4.5 La Guida offre ancora una serie di indicazioni complementari sulla necessità di applicare la deroga in modo uniforme e di non compromettere, attraverso di essa, la conservazione di specie minacciate (§§ da 3.5.40 a 3.5.42) non escludendo peraltro a priori, come si ricava argomentando a contrario dal § 3.5.41, dalla deroga le specie migratrici.

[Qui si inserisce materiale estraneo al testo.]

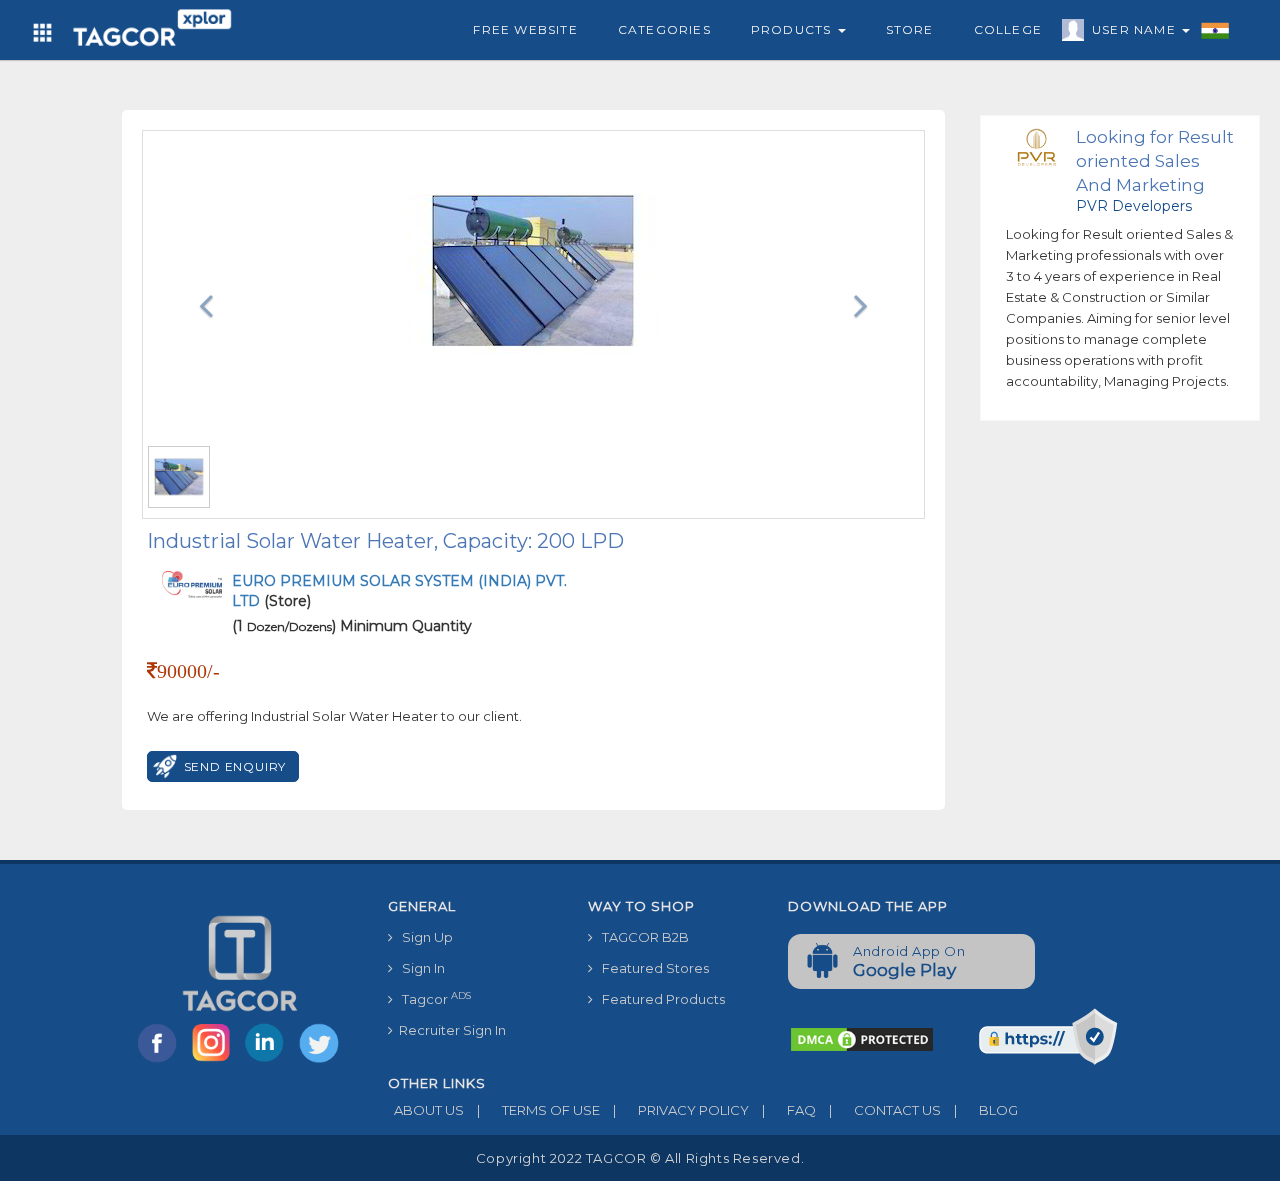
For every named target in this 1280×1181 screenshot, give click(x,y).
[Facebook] (161, 1061)
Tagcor (432, 998)
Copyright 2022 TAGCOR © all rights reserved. (640, 1158)
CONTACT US (885, 1110)
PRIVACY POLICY (681, 1110)
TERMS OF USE (538, 1110)
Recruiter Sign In (449, 1030)
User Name (1136, 29)
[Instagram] (215, 1061)
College (1008, 29)
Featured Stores (651, 968)
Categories (664, 29)
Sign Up (423, 937)
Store (910, 29)
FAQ (789, 1110)
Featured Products (659, 999)
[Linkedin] (269, 1061)
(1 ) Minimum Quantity (352, 626)
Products (793, 29)
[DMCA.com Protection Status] (862, 1038)
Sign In (419, 968)
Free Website (525, 29)
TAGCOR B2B (641, 937)
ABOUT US (426, 1110)
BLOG (986, 1110)
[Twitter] (321, 1061)
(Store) (399, 591)
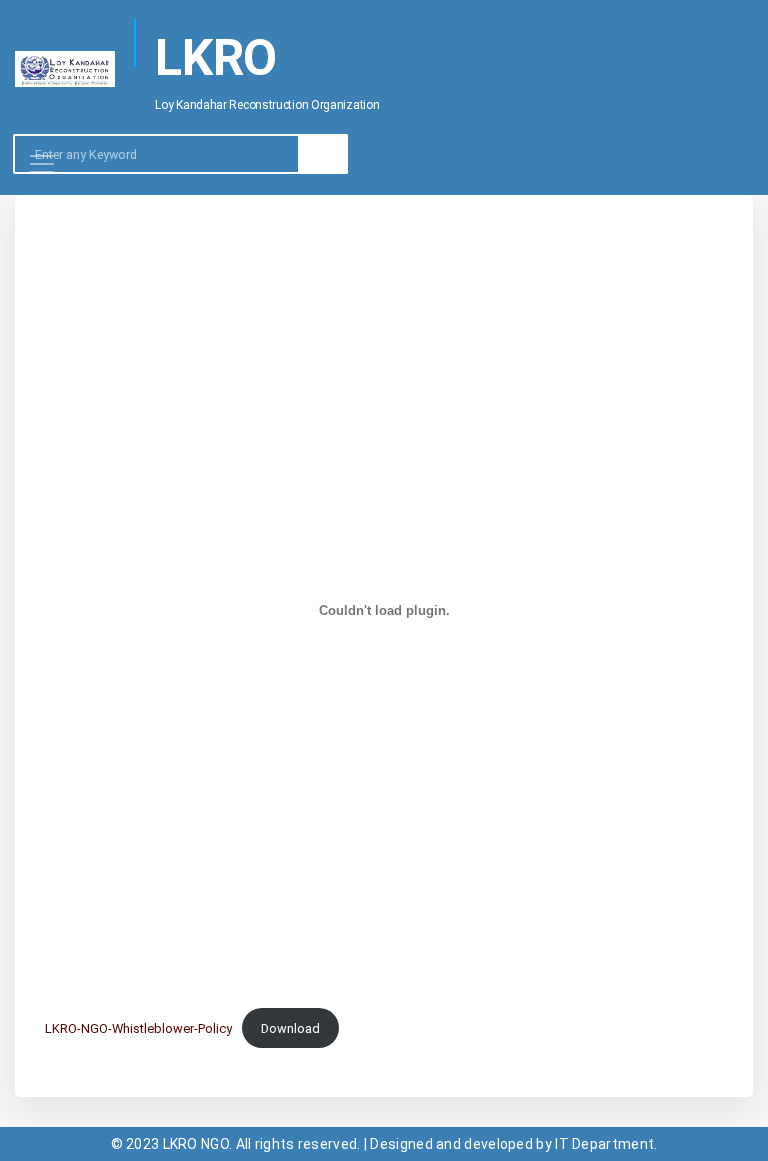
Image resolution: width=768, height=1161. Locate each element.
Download (290, 1028)
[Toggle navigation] (42, 195)
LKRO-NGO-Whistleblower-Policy (138, 1028)
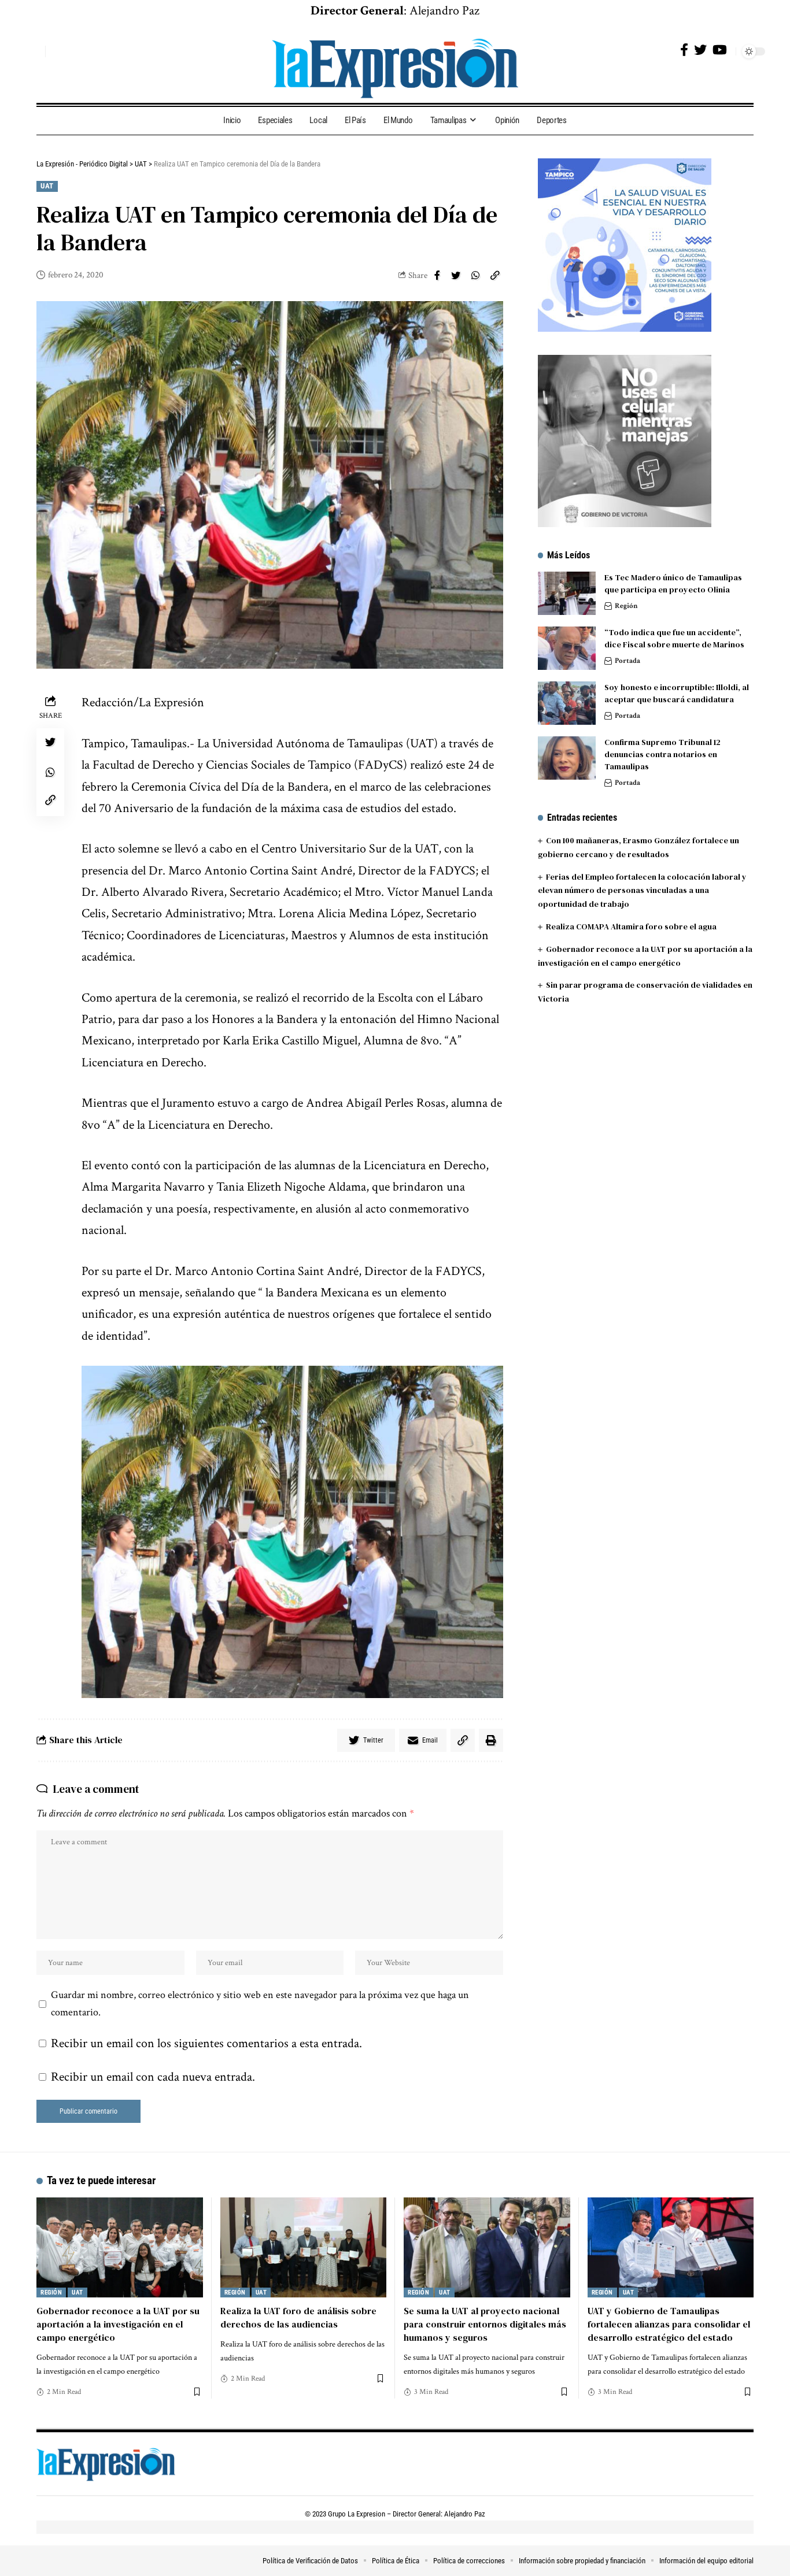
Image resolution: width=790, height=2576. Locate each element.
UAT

4.6 Di interesse è infine il seguente rilievo che la Guida formula al 3.5.47 citando giurisprudenza della Corte di Giustizia: “l’obbligo incombente agli Stati membri di garantire che i prelievi di uccelli siano effettuati solo in «piccole quantità», a norma dell’art. 9, n. 1, lett. c), della direttiva, esige che i procedimenti amministrativi previsti siano organizzati in modo tale che tanto le decisioni delle autorità competenti di autorizzazione dei prelievi in deroga, quanto le modalità di applicazione di tali decisioni siano assoggettate ad un controllo efficace effettuato tempestivamente".

5. La normativa nazionale italiana ha recepito l’istituto appena ricostruito con l’art. 19 bis della legge generale sulla caccia, l. 11 febbraio 1992 n.157.

5.1 Per quanto qui interessa, l’articolo prevede al comma 1 che l’esercizio delle deroghe sia disciplinato dalle Regioni, conformandosi alla direttiva e in particolare all’art. 9 di essa di cui si è detto.

5.2 Lo stesso articolo al comma 2 prevede che “Le deroghe possono essere disposte dalle regioni e province autonome, con atto amministrativo, solo in assenza di altre soluzioni soddisfacenti, in via eccezionale e per periodi limitati. Le deroghe devono essere giustificate da un'analisi puntuale dei presupposti e delle condizioni e devono menzionare la valutazione sull'assenza di altre soluzioni soddisfacenti, le specie che ne formano oggetto, i mezzi, gli impianti e i metodi di prelievo autorizzati, le condizioni di rischio, le circostanze di tempo e di luogo del prelievo, il numero dei capi giornalmente e complessivamente prelevabili nel periodo, i controlli e le particolari forme di vigilanza cui il prelievo è soggetto e gli organi incaricati della stessa…”.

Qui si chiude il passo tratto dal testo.